● WRITTEN REQUEST:
List each line of the data below that contains the word "height".

● PROVIDED DATA:
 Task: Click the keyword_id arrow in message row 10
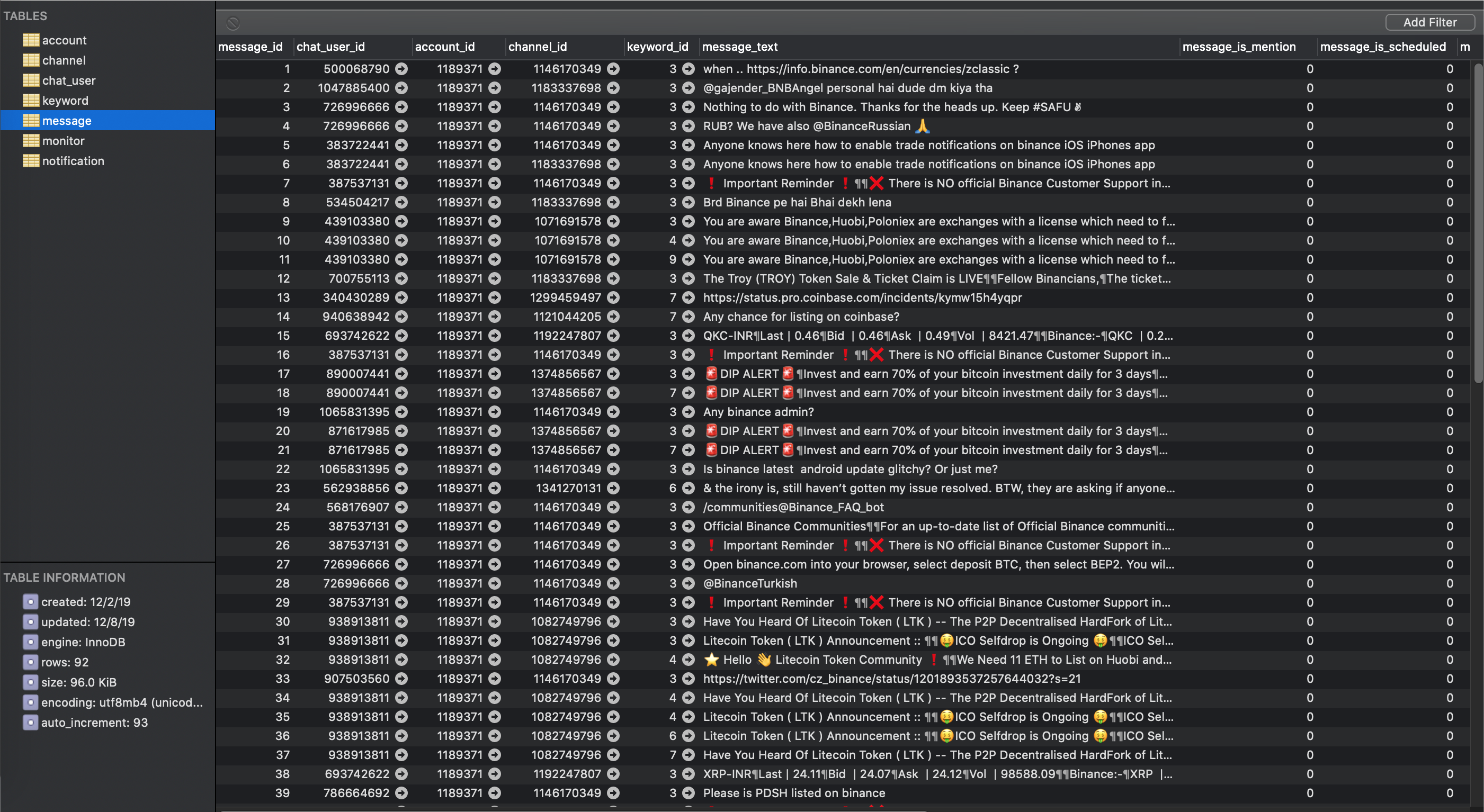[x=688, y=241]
...
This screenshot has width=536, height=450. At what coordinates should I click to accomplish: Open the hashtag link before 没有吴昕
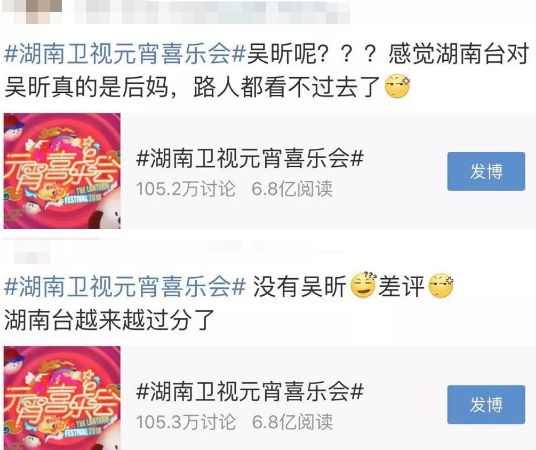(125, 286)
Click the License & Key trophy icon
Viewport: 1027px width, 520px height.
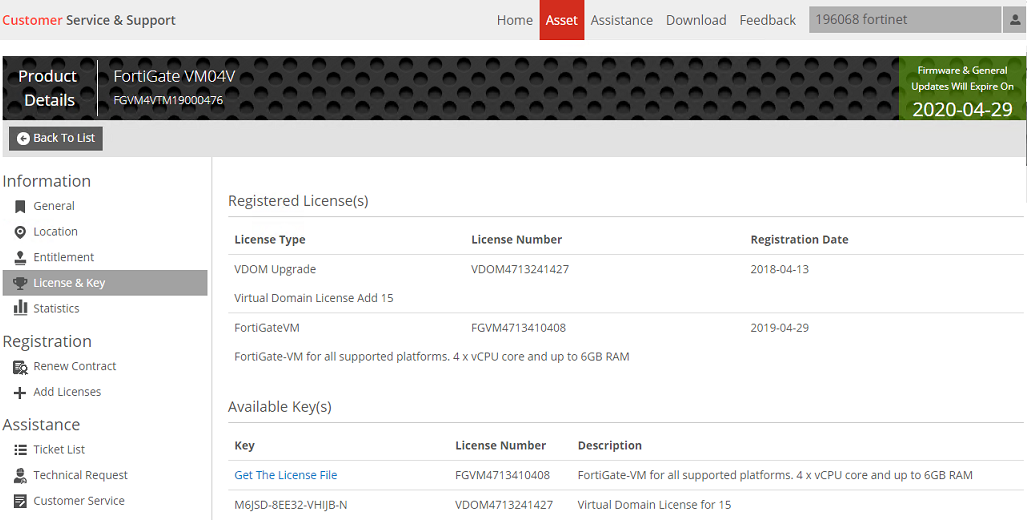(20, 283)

● EXERCISE RESPONSE:
This screenshot has width=536, height=450. At what coordinates should I click to accomplish: Open the hashtag link before 没有吴昕
Viewport: 1027px width, 520px height.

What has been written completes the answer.